Gaming Editor Benjamin Oakden explores the argument of classifying video games as an art form, finding them to be a vessel of deeply meaningful experiences
The debate over whether video games should be considered art has been ongoing since the inception of the medium. The popularity of gaming has exploded over the decades, grossing far more than the film and music industry put together. Critical analysis of games has also come a long way, with projects such as the Game Awards showing that the gaming industry wants to be taken seriously. And yet, even today, there are somehow still naysayers who deny video games the level of respectability afforded to film, music or television, never mind the prestige given to forms of ‘high art’.

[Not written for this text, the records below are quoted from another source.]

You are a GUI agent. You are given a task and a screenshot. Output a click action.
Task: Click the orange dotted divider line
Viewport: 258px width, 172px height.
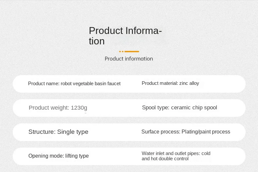(x=129, y=52)
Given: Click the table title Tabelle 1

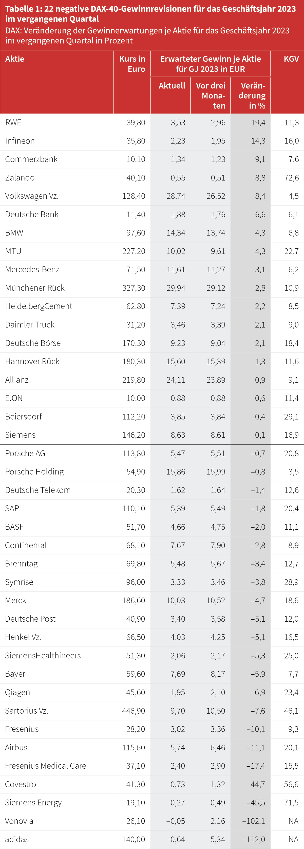Looking at the screenshot, I should [151, 14].
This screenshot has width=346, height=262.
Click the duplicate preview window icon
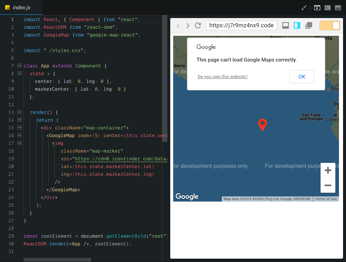308,25
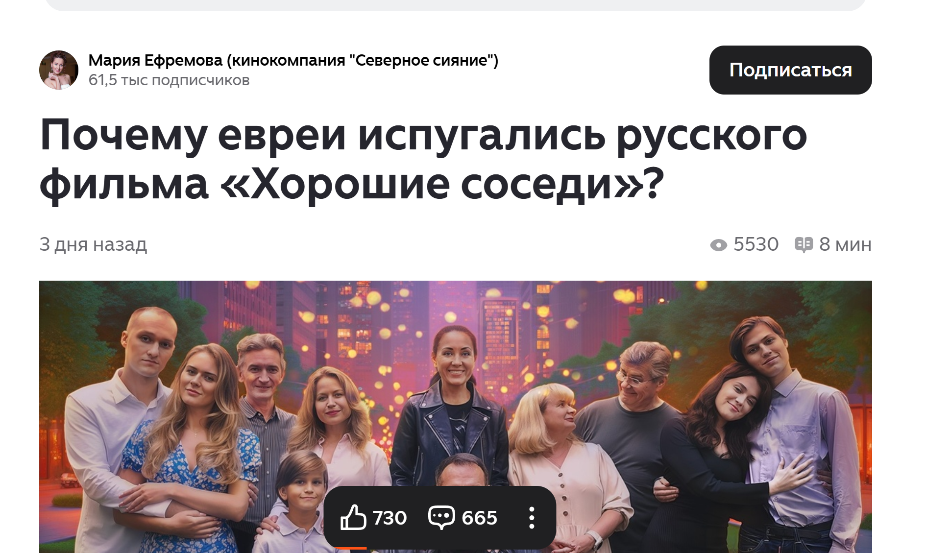Open the three-dot more options menu

coord(532,518)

Based on an Oxford Dictionary definition, we can define an artful experience as one that can be appreciated for its ‘raw beauty or emotional power’. With even a cursory glance through gaming history (or perhaps, as we might artfully call it, the ‘gaming canon’) we can find dozens of titles that fit that description. Journey (2012) is an audio-visual wonder, with the raw beauty of its graphics and soundtrack being likened to a ‘religious experience’ by Eurogamer. From Okami (2006)’s loving celebration of traditional Japanese culture, to the striking watercolours of GRIS (2018), to the painstakingly hand-drawn style of Cuphead (2017), there are countless examples of creative developers pushing video game graphics in artful directions.
The interactive nature of video games means that they are also capable of telling stories with more raw, ‘emotional power’ than any other medium. Silent Hill 2 (2001) provides a complex, psychological horror narrative that explores the twisted mind of protagonist James Sunderland. Gone Home (2013) was a landmark in queer storytelling in games and dealt with themes of emotional and sexual exploitation, while Hellblade: Senua’s Sacrifice (2017) provides an expertly crafted metaphor for mental illness that is woven into the gameplay.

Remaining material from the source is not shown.